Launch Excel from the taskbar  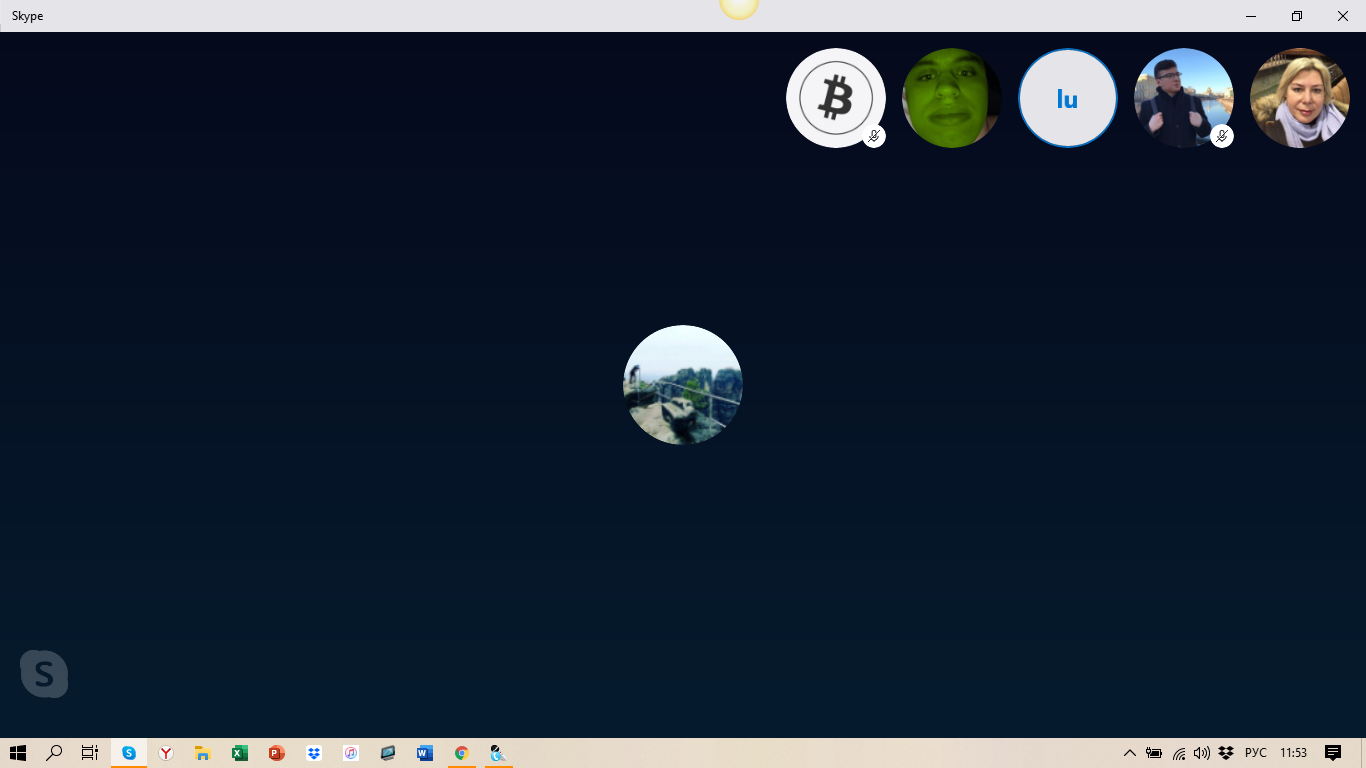[x=240, y=753]
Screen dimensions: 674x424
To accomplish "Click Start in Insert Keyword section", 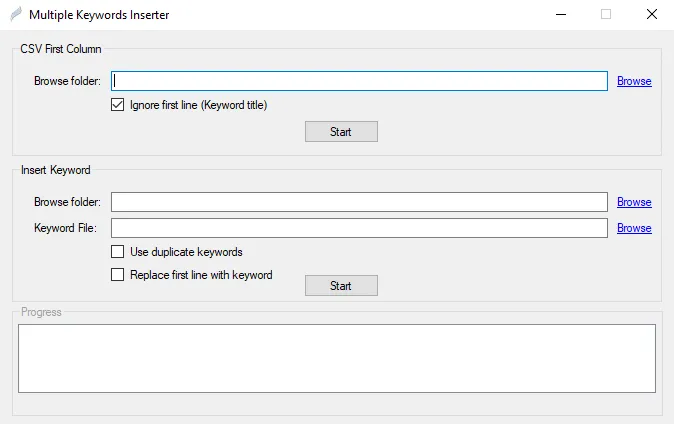I will tap(341, 286).
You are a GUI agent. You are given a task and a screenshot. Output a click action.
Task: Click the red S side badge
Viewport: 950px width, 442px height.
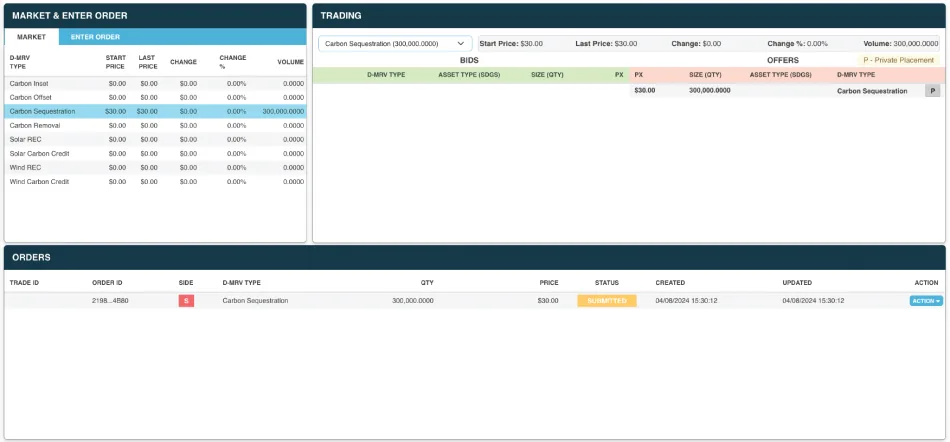(186, 300)
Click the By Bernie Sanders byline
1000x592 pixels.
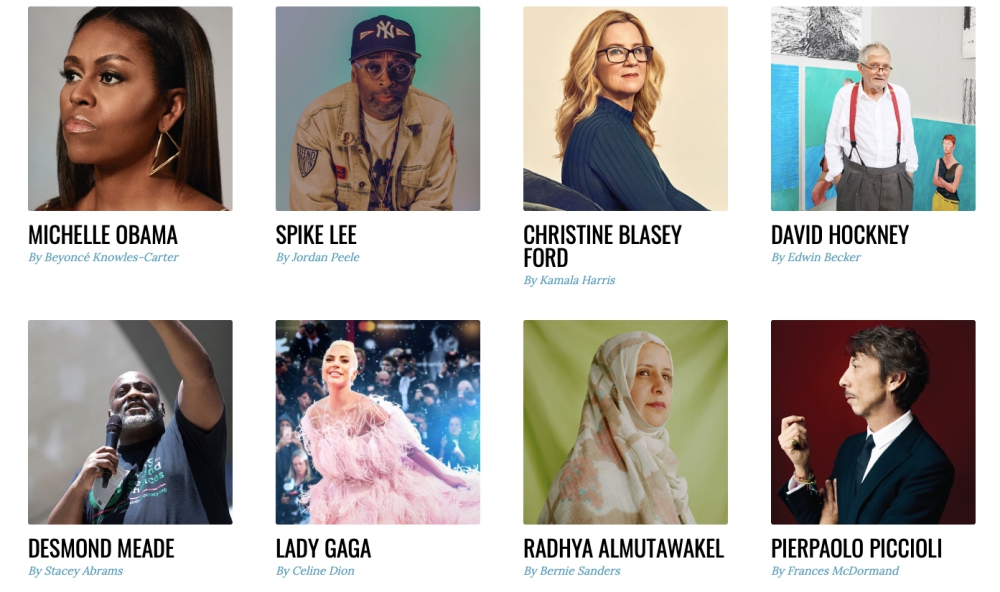click(572, 571)
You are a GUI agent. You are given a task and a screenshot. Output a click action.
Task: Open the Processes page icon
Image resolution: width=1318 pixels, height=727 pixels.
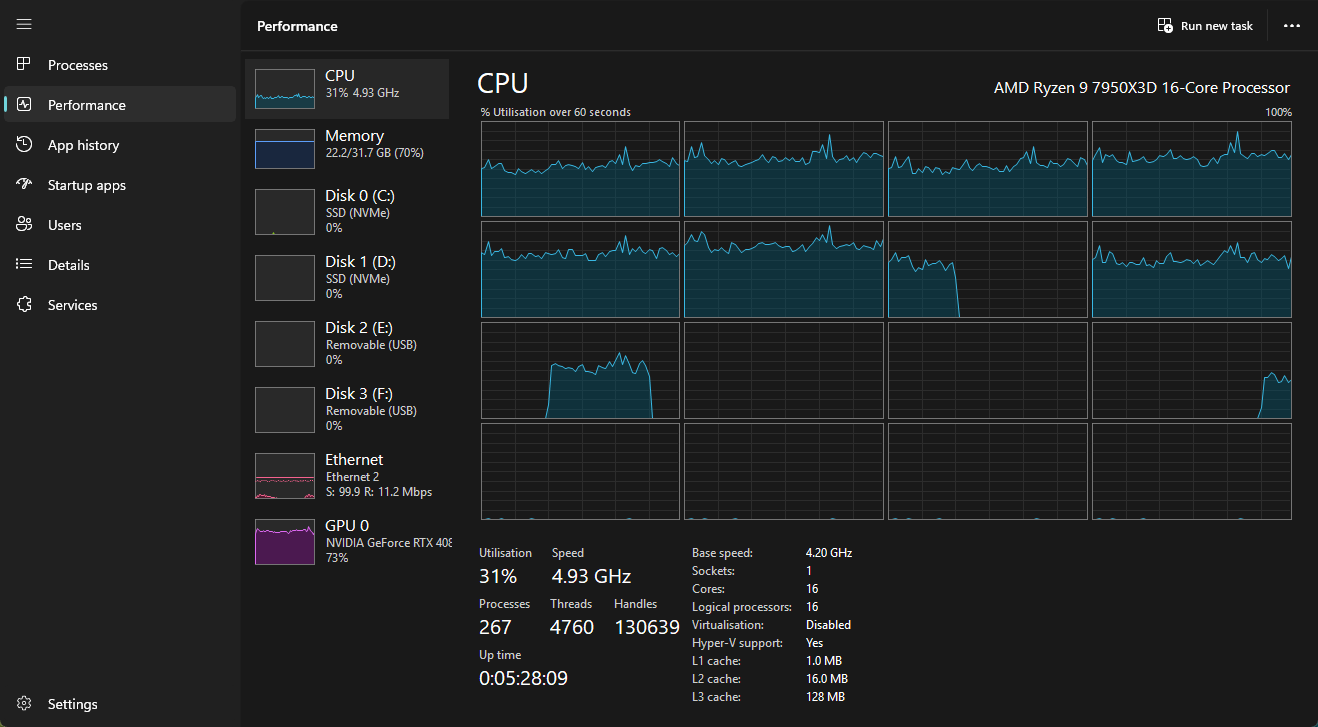(25, 65)
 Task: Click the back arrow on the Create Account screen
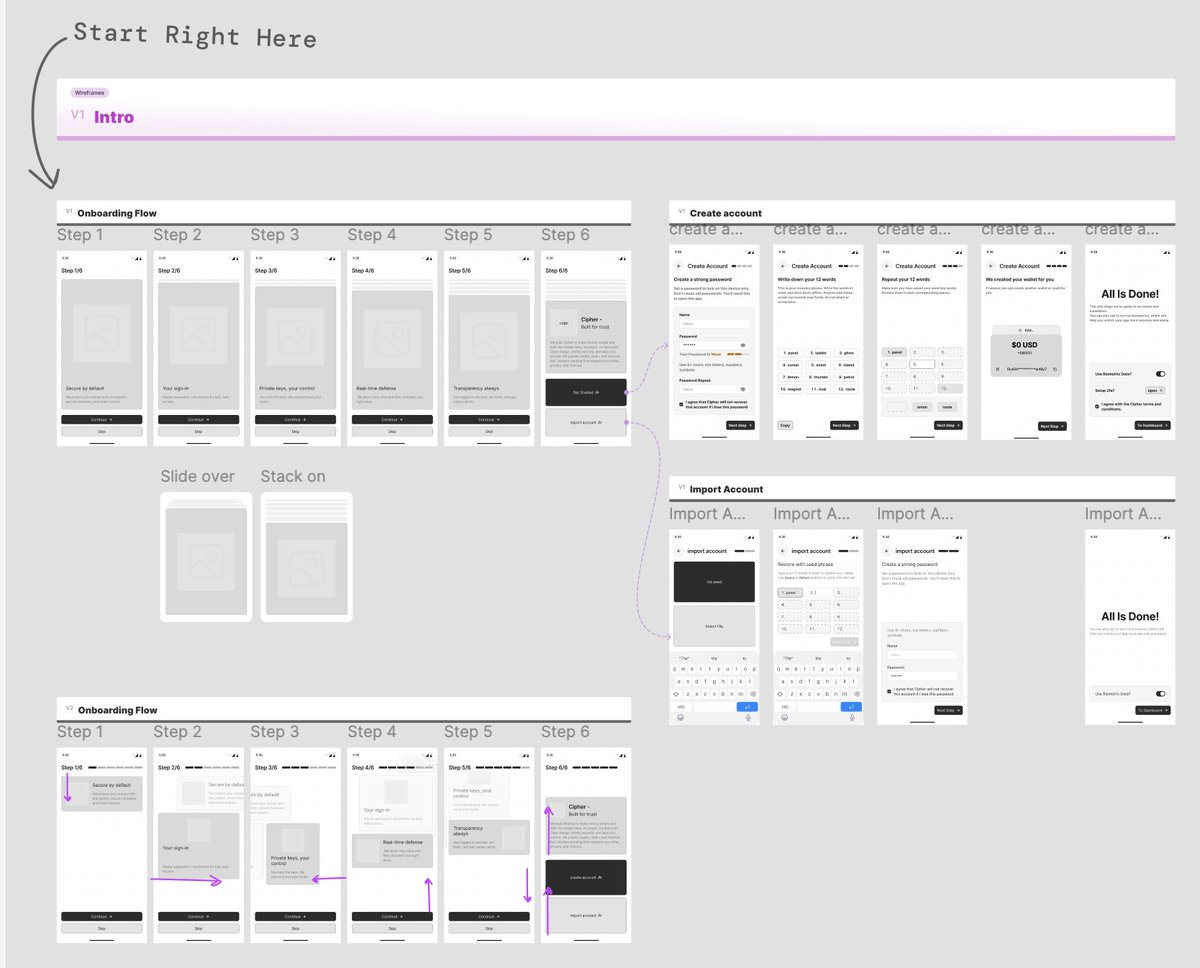(x=680, y=266)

■ HOW TO COMPLETE THIS TASK ■
Beginning with the line that holds "Viewport: 950px width, 442px height.", write out exactly the lines down to the end of the material above, and no others. Pictures are not part of the copy.

■ EXPECTED ANSWER ■
Viewport: 950px width, 442px height.
(186, 300)
Click the By Bernie Sanders byline
1000x592 pixels.
click(572, 571)
You are a GUI agent. You are given a task and a screenshot. Output a click action.
Task: Open the Processes page icon
Image resolution: width=1318 pixels, height=727 pixels.
(25, 65)
 Task: Click the back arrow on the Create Account screen
(x=680, y=266)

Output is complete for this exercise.